Download reports covering at least 1 year of sales. While the project below uses ~1.5 years of reports (the maximum available), it may be easier to stick to 1 year of sales data for ease in interpreting the CLV number.

For our project, we obtained reports from 12/12/2020 - 5/31/2022. Reports were generated for 1 month intervals.

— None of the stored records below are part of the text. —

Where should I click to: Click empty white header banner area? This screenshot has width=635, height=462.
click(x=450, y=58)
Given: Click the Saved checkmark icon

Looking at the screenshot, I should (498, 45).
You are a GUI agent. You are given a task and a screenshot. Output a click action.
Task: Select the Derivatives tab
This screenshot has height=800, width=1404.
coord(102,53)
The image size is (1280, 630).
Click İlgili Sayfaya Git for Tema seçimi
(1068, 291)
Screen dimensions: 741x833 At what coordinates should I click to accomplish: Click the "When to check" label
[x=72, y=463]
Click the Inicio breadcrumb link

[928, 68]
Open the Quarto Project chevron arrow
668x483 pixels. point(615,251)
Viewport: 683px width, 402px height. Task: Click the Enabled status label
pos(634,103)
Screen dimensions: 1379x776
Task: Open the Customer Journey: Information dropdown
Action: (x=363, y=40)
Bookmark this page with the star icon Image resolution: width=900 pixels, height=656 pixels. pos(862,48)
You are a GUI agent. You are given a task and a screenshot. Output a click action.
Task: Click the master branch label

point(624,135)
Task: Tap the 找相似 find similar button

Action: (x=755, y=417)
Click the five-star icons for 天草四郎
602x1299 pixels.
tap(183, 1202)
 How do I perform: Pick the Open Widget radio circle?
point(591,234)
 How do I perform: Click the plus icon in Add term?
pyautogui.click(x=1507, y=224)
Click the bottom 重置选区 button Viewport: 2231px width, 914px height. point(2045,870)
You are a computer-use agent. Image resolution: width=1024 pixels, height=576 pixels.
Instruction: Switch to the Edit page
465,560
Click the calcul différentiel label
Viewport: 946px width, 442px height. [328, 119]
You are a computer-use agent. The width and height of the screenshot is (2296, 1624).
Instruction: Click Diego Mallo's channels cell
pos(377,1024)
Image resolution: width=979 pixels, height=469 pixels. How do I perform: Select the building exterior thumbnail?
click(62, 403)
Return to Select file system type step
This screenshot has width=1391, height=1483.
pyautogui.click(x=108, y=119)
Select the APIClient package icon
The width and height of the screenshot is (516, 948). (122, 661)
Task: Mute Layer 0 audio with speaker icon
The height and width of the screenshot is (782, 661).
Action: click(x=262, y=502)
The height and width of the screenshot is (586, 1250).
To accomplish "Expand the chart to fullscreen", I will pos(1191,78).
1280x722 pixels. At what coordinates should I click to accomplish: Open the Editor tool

There were 18 final output files, and each file was given a date-descriptive name such as:
6_16_21_to_7_16_21.csv
7_17_21_to_8_16_21.csv
8_17_21_to_9_16_21.csv

Each file contain the following columns:
Amazon Order Id
Merchant Order Id
Shipment ID
Shipment Item Id
Amazon Order Item Id
Merchant Order Item Id
Purchase Date
Payments Date
Shipment Date
Reporting Date
Buyer Email
Buyer Name
Buyer Phone Number
Merchant SKU
Title
Shipped Quantity
Currency
Item Price
Item Tax
Shipping Price
Shipping Tax
Gift Wrap Price
Gift Wrap Tax
Ship Service Level
Recipient Name
Shipping Address 1
Shipping Address 2
Shipping Address 3
Shipping City
Shipping State
Shipping Postal Code
Shipping Country Code
Shipping Phone Number
Billing Address 1
Billing Address 2
Billing Address 3
Billing City
Billing State
bill-postal-code
bill-country
Item Promo Discount
Shipment Promo Discount
Carrier
Tracking Number
Estimated Arrival Date
FC
Fulfillment Channel
Sales Channel

As of this post (2022), several of the columns are no longer populated with data by Amazon out of concerns for customer privacy, including buyer name, phone number and address.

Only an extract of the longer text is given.